En Argentina, la Ley de Servicios de Comunicación Audiovisual -promulgada en Octubre de 2009-, constituye un retroceso en las posibilidades, diversidad, elección y libertad de acceso para los ciudadanos.

Las reglas de la Ley para las señales, instalan limitaciones inexistentes en el resto de las regulaciones de Latinoamérica. Al mismo tiempo la excesiva reducción de los tiempos publicitarios imposibilita la financiación de contenidos de calidad, de carácter educativo, científico y social.

Las limitaciones al desarrollo de la industria del Cable y el ingreso de empresas de servicios públicos en posición de dominancia, afectan también la competencia real de servicios, la expansión de Internet y el acceso al conocimiento.

La Ley impide también que un Cable produzca señales que no sean su Canal Local. En Argentina, las empresas PYMES del interior generan 600 señales locales que se ven en 900 localidades y transmiten contenidos, pero un tercio de esto deberá ser abandonado.
Que la nueva regulación fue creada con la intención de convertirse en una herramienta para limitar las voces independientes y las producciones de contenidos independientes, se comprueba por una suma de embates -posteriores a la Ley- en contra de la industria de la TV Paga.

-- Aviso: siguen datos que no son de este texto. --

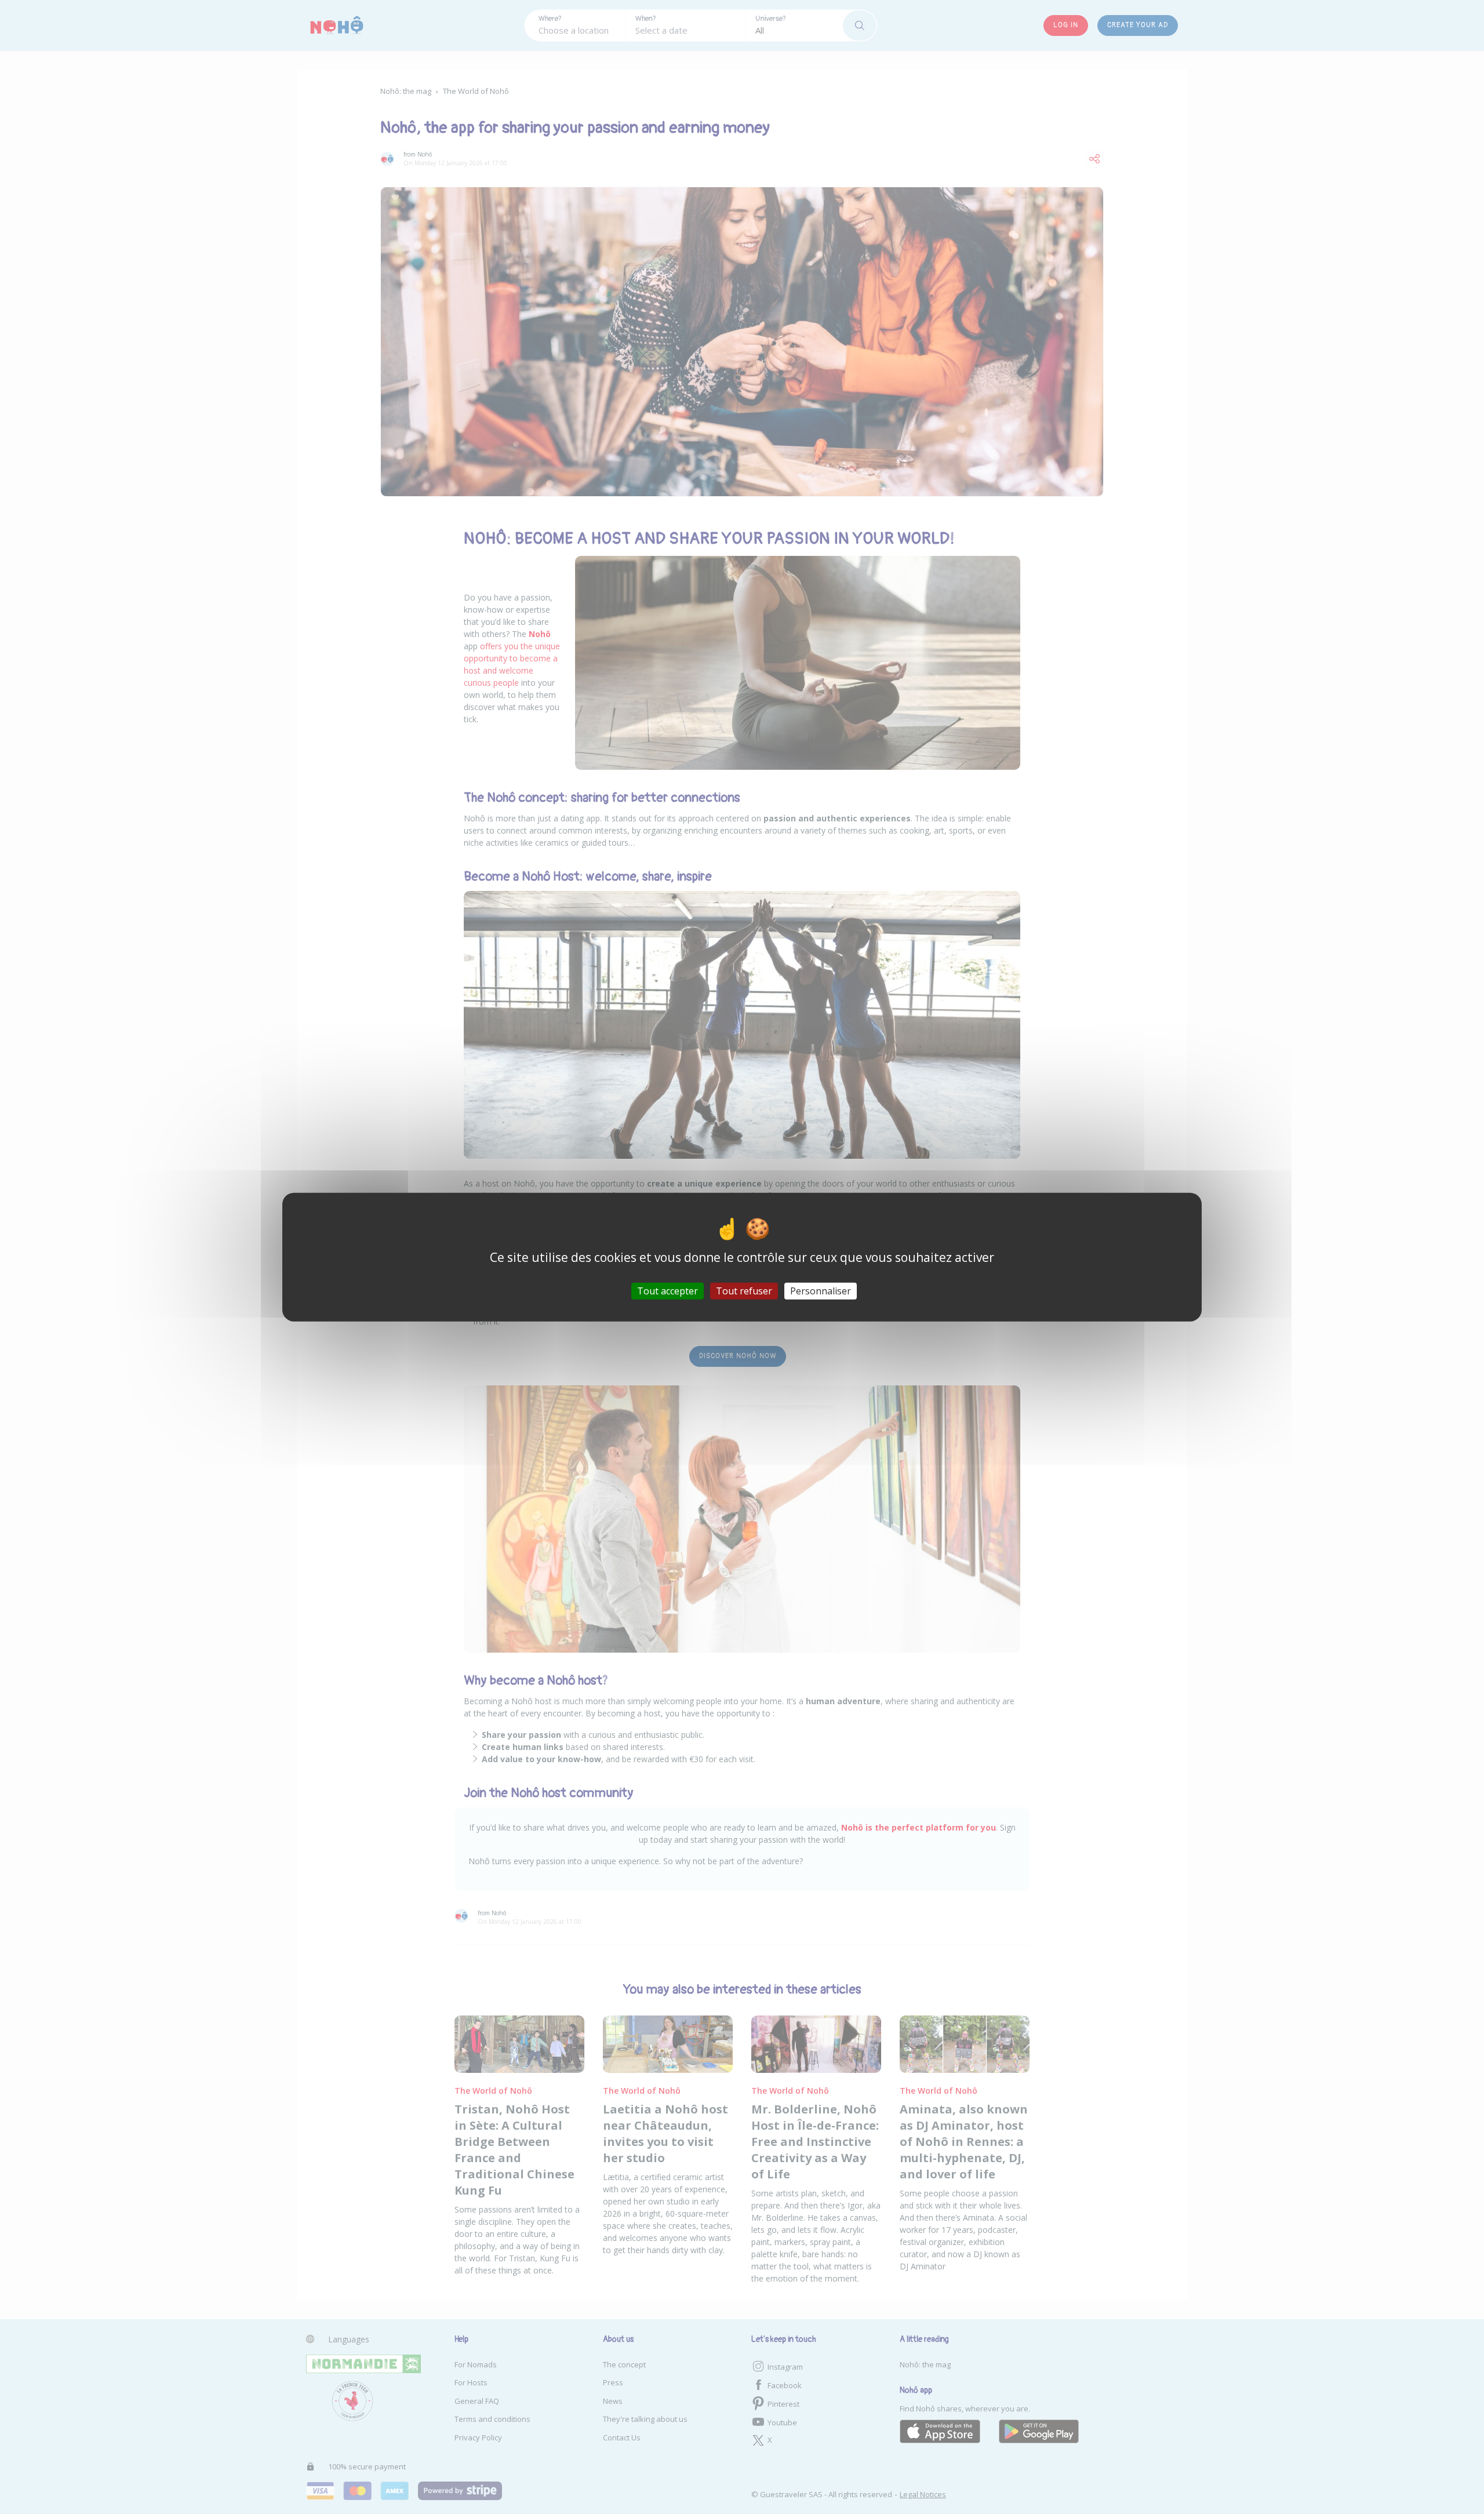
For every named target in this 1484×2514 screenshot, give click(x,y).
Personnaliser (820, 1291)
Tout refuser (744, 1291)
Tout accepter (667, 1291)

Es así que se proyecta la intervención estatal en el mercado mediante una televisión subsidiada con dineros del presupuesto nacional. A ello se suma la expropiación de los derechos de televisación del fútbol, convertido hoy en un elemento de premios y castigos de raigambre política. Y, la más reciente, una resolución que busca regular los precios de los servicios de televisión por abono.

Por todo ello, la industria de la TV Paga reunida en TEPAL, repudia estas acciones intervencionistas, cercenadoras de derechos adquiridos y destructoras de las inversiones de riesgo y hace un llamado de atención para que se defienda la libertad de expresión, de prensa y el supremo derecho a estar informado contemplado en el Pacto de San José de Costa Rica.